F. Scott Lucas, the plaintiff’s attorney, had reviewed the police video footage of the pursuit from the dashboard camera, which showed an officer traveling at 130 mph at one point. Lucas feels that the chase should have been stopped well before reaching such dangerous speeds. He suggested that the officers exhibited a reckless disregard for the safety of the public and that the lives of those traveling along that 15 mile stretch were clearly put in danger. The MDTA and the Maryland Transportation Authority, also a named defendant in the claim, did not respond with comments. The criminal case against Brown resulted in a guilty plea to a charge of vehicular manslaughter and an 18 year prison sentence.

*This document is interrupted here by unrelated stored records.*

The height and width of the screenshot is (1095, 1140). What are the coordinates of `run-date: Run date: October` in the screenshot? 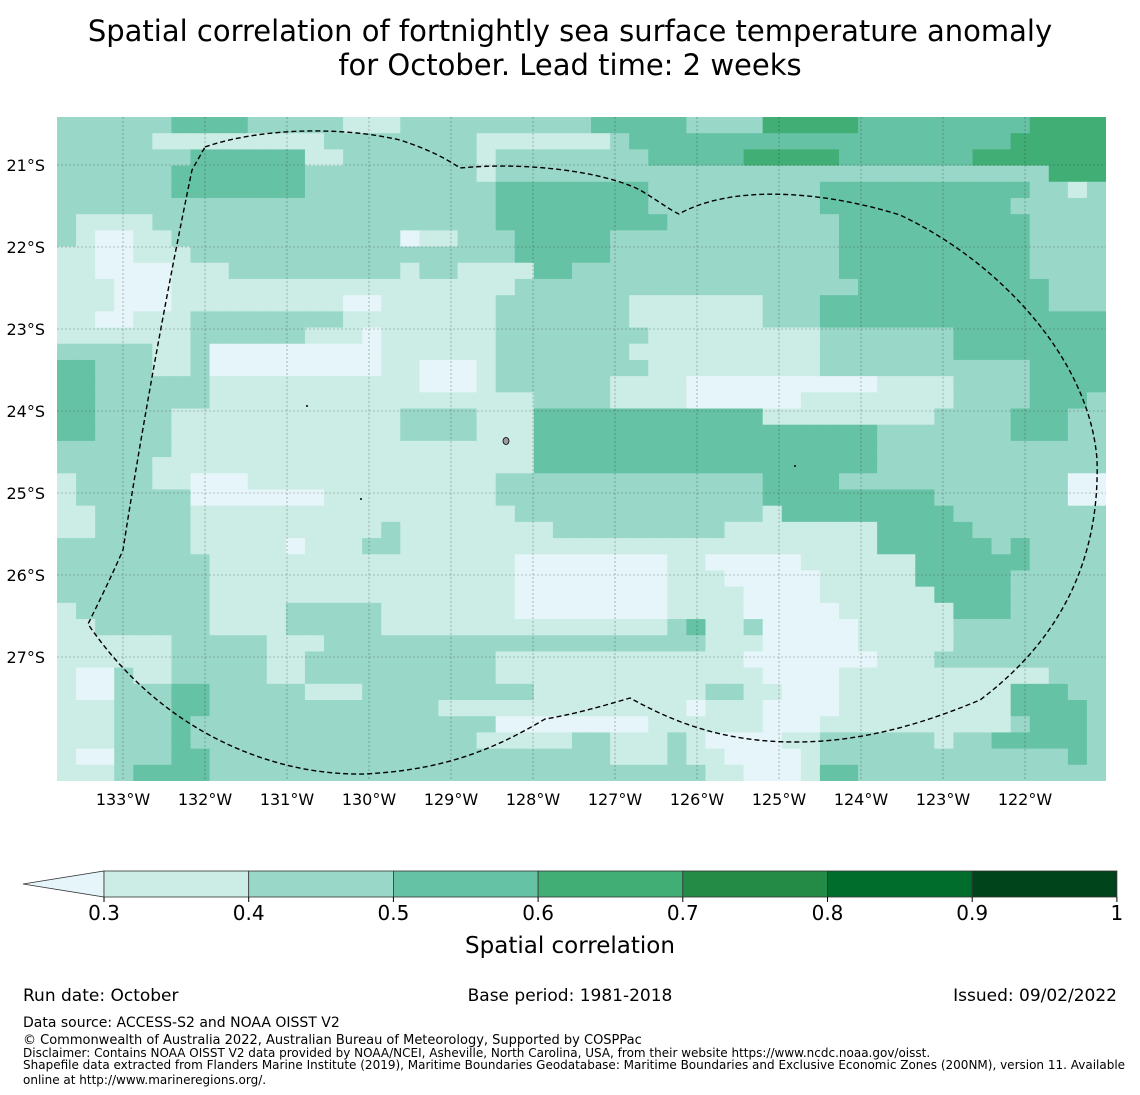 It's located at (101, 996).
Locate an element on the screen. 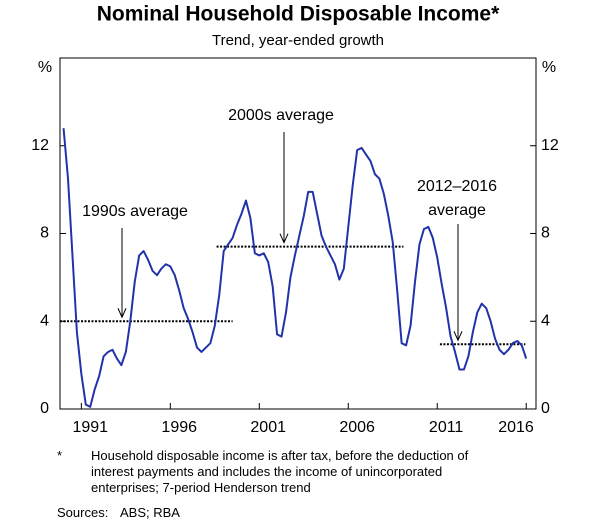  annotation: 2012–2016 is located at coordinates (457, 186).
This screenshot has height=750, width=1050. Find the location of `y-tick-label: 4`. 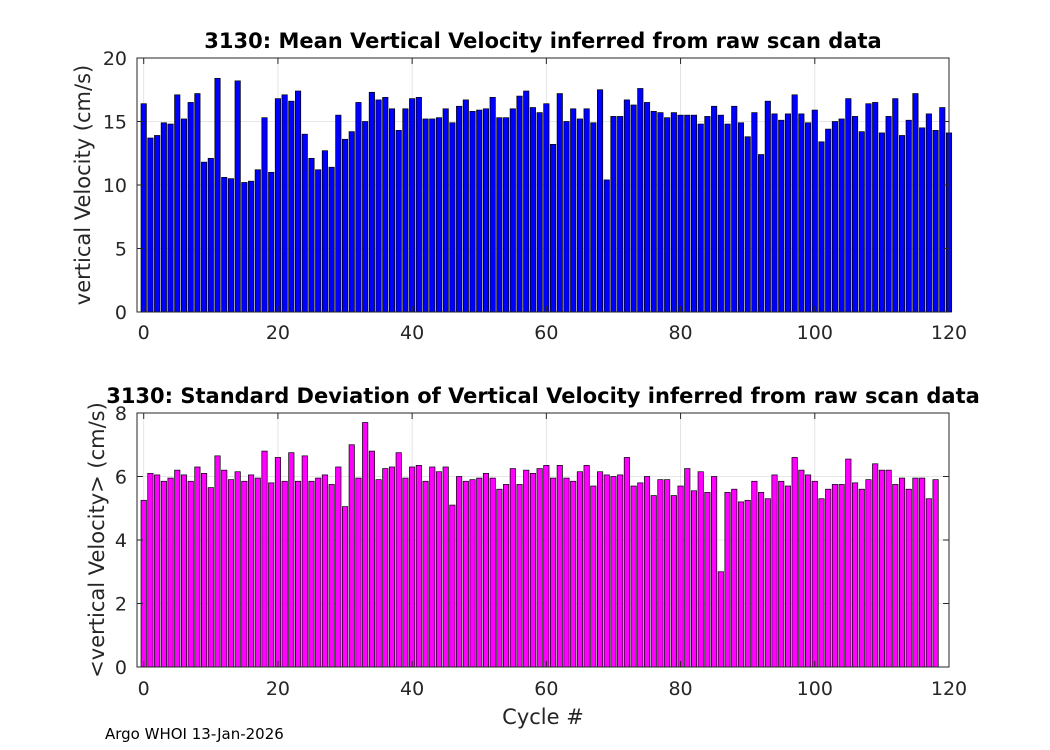

y-tick-label: 4 is located at coordinates (121, 541).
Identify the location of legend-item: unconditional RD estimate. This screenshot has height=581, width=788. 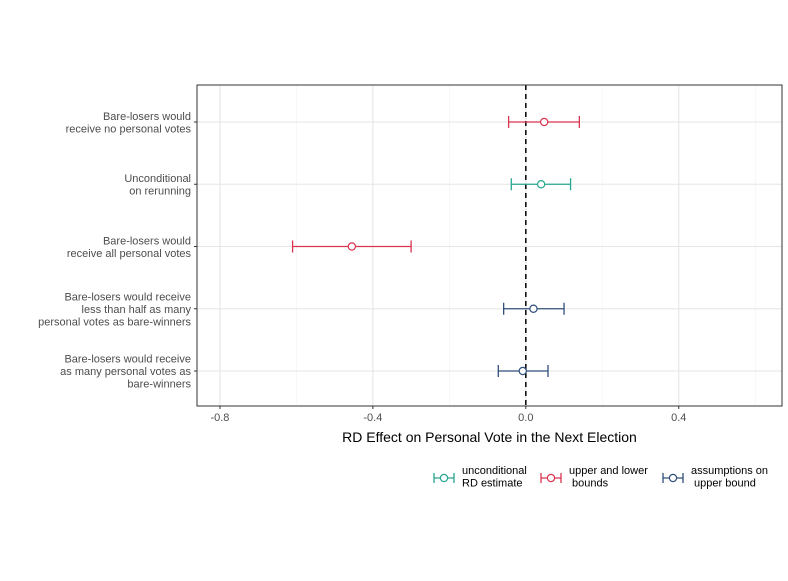
(480, 478).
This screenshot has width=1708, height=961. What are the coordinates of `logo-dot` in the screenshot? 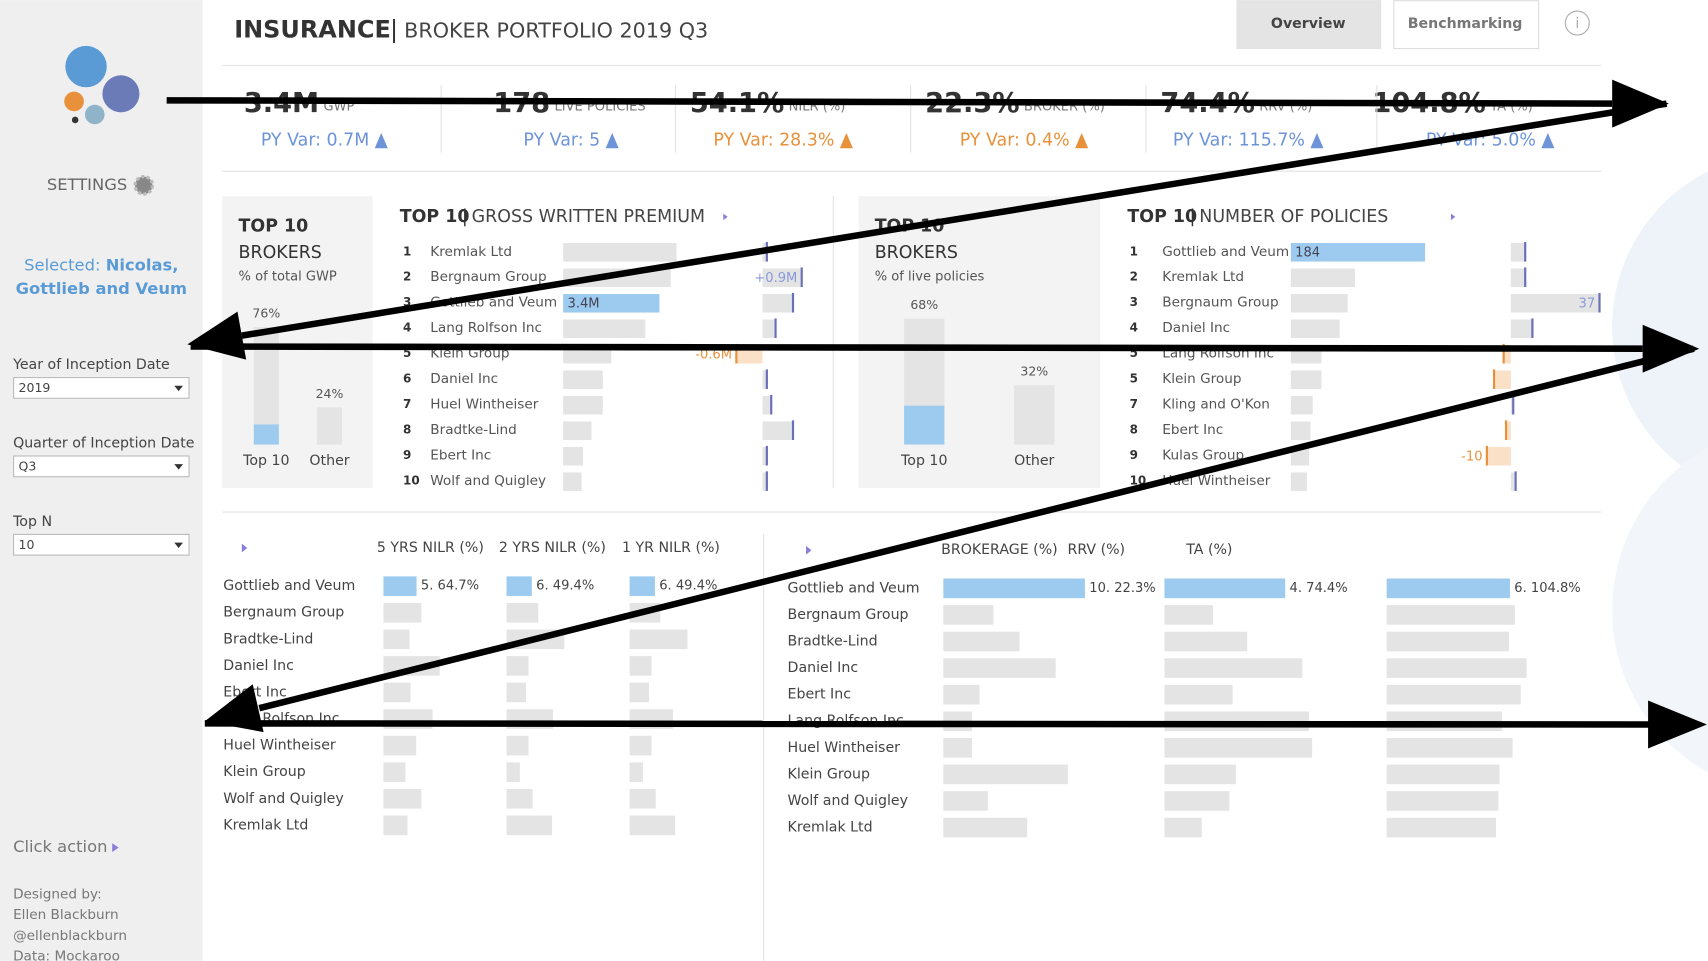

Johnson-Baker’s family is said to be still coping with the memories of the incident. Lucas says that the family is still in the process of healing from this preventable tragedy. The case will proceed through the Baltimore City Circuit Court and also names four officers involved in the chase among the defendants. The MDTA is ranked seventh nationally (in size) among agencies in law-enforcement with over 600 employed professionals. The agency has jurisdiction for the state’s highways, the Baltimore/D.C. International Airport and the Port of Baltimore
A similar event occurred several months later when officers attempted to stop a reportedly stolen truck on I-95 near the Fort McHenry Tunnel. This chase crossed Harford and Cecil counties before ending with a collision killing both the driver and passenger instantly. An investigation into this matter is still being conducted. The MDTA has an internal disciplinary board that may convene on situations that are not felonious. The board may analyze such incidents and take appropriate action.
Incidents where police chases lead to fatalities among innocent motorists are increasingly common. The Baltimore Police are allowed to pursue a fleeing vehicle if the driver is suspected of a felony. Officers are supposed to weigh the danger that the suspect may pose to the community in high-speed pursuits. In Maryland civil cases, local governments will pay a maximum of $500,000 for accidents resulting from reckless high-speed chases.